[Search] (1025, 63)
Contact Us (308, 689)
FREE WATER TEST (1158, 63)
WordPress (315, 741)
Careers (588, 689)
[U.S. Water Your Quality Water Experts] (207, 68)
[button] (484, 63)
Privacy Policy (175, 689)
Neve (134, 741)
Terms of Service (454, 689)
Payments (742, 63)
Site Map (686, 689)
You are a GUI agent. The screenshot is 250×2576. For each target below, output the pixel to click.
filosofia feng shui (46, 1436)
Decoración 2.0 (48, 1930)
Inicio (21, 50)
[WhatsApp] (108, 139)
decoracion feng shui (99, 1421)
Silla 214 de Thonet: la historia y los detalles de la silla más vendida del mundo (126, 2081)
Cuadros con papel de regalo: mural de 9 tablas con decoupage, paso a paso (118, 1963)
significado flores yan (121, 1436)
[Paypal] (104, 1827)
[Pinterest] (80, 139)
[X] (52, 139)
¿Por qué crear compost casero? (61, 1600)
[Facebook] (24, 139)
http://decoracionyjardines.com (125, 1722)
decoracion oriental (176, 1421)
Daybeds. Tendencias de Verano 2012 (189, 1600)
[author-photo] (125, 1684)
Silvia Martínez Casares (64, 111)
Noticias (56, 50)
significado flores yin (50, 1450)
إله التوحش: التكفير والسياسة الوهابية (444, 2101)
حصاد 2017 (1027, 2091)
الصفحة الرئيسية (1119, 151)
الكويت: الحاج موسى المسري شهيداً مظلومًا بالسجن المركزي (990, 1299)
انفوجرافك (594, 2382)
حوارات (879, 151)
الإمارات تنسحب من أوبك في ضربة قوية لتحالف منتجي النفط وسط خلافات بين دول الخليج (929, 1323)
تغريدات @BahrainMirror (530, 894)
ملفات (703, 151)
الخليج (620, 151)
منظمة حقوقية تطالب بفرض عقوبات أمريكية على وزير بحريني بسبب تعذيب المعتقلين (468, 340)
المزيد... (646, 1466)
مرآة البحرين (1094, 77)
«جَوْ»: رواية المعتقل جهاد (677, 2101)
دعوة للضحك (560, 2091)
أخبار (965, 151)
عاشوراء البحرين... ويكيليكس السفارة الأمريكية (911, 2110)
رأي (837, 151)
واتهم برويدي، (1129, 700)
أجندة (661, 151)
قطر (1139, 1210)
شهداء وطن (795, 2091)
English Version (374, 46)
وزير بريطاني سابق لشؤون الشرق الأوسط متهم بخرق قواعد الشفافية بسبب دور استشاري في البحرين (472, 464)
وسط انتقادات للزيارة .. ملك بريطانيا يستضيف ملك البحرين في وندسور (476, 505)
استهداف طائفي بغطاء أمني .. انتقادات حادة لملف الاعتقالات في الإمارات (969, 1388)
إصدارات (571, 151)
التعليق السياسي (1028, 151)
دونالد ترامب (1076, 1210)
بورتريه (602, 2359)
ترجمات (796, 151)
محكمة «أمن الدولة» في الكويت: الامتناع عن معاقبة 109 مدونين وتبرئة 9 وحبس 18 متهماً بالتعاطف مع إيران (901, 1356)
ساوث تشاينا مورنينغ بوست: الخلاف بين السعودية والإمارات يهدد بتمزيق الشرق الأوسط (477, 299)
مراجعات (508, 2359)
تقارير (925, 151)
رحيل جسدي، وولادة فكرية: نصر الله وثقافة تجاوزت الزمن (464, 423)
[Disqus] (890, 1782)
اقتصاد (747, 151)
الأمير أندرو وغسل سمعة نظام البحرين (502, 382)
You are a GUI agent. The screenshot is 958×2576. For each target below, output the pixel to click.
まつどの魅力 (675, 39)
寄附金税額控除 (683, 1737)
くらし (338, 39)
________
▶ [REQUIREMENT]
Repeat each entry above, keeping every word exact.

▶ [REPLY TO THE TASK]
[Search] (1025, 63)
Contact Us (308, 689)
FREE WATER TEST (1158, 63)
WordPress (315, 741)
Careers (588, 689)
[U.S. Water Your Quality Water Experts] (207, 68)
[button] (484, 63)
Privacy Policy (175, 689)
Neve (134, 741)
Terms of Service (454, 689)
Payments (742, 63)
Site Map (686, 689)
You are a GUI agent. The screenshot is 250×2576. For each target below, output the pixel to click.
filosofia feng shui (46, 1436)
Decoración 2.0 (48, 1930)
Inicio (21, 50)
[WhatsApp] (108, 139)
decoracion feng shui (99, 1421)
Silla 214 de Thonet: la historia y los detalles de la silla más vendida del mundo (126, 2081)
Cuadros con papel de regalo: mural de 9 tablas con decoupage, paso a paso (118, 1963)
significado flores yan (121, 1436)
[Paypal] (104, 1827)
[Pinterest] (80, 139)
[X] (52, 139)
¿Por qué crear compost casero? (61, 1600)
[Facebook] (24, 139)
http://decoracionyjardines.com (125, 1722)
decoracion oriental (176, 1421)
Daybeds. Tendencias de Verano 2012 (189, 1600)
[author-photo] (125, 1684)
Silvia Martínez Casares (64, 111)
Noticias (56, 50)
significado flores yin (50, 1450)
إله التوحش: التكفير والسياسة الوهابية (444, 2101)
حصاد 2017 (1027, 2091)
الصفحة الرئيسية (1119, 151)
الكويت: الحاج موسى المسري شهيداً مظلومًا بالسجن المركزي (990, 1299)
انفوجرافك (594, 2382)
حوارات (879, 151)
الإمارات تنسحب من أوبك في ضربة قوية لتحالف منتجي النفط وسط خلافات بين دول الخليج (929, 1323)
تغريدات @BahrainMirror (530, 894)
ملفات (703, 151)
الخليج (620, 151)
منظمة حقوقية تطالب بفرض عقوبات أمريكية على وزير بحريني بسبب تعذيب المعتقلين (468, 340)
المزيد... (646, 1466)
مرآة البحرين (1094, 77)
«جَوْ»: رواية المعتقل جهاد (677, 2101)
دعوة للضحك (560, 2091)
أخبار (965, 151)
عاشوراء البحرين... ويكيليكس السفارة الأمريكية (911, 2110)
رأي (837, 151)
واتهم برويدي، (1129, 700)
أجندة (661, 151)
قطر (1139, 1210)
شهداء وطن (795, 2091)
English Version (374, 46)
وزير بريطاني سابق لشؤون الشرق الأوسط متهم بخرق قواعد الشفافية بسبب دور استشاري في البحرين (472, 464)
وسط انتقادات للزيارة .. ملك بريطانيا يستضيف ملك البحرين في وندسور (476, 505)
استهداف طائفي بغطاء أمني .. انتقادات حادة لملف الاعتقالات في الإمارات (969, 1388)
إصدارات (571, 151)
التعليق السياسي (1028, 151)
دونالد ترامب (1076, 1210)
بورتريه (602, 2359)
ترجمات (796, 151)
محكمة «أمن الدولة» في الكويت: الامتناع عن معاقبة 109 مدونين وتبرئة 9 وحبس 18 متهماً بالتعاطف مع إيران (901, 1356)
ساوث تشاينا مورنينغ بوست: الخلاف بين السعودية والإمارات يهدد بتمزيق الشرق الأوسط (477, 299)
مراجعات (508, 2359)
تقارير (925, 151)
رحيل جسدي، وولادة فكرية: نصر الله وثقافة تجاوزت الزمن (464, 423)
[Disqus] (890, 1782)
اقتصاد (747, 151)
الأمير أندرو وغسل سمعة نظام البحرين (502, 382)
You are a GUI agent. The screenshot is 958×2576. For each target below, output the pixel to click.
まつどの魅力 (675, 39)
寄附金税額控除 (683, 1737)
くらし (338, 39)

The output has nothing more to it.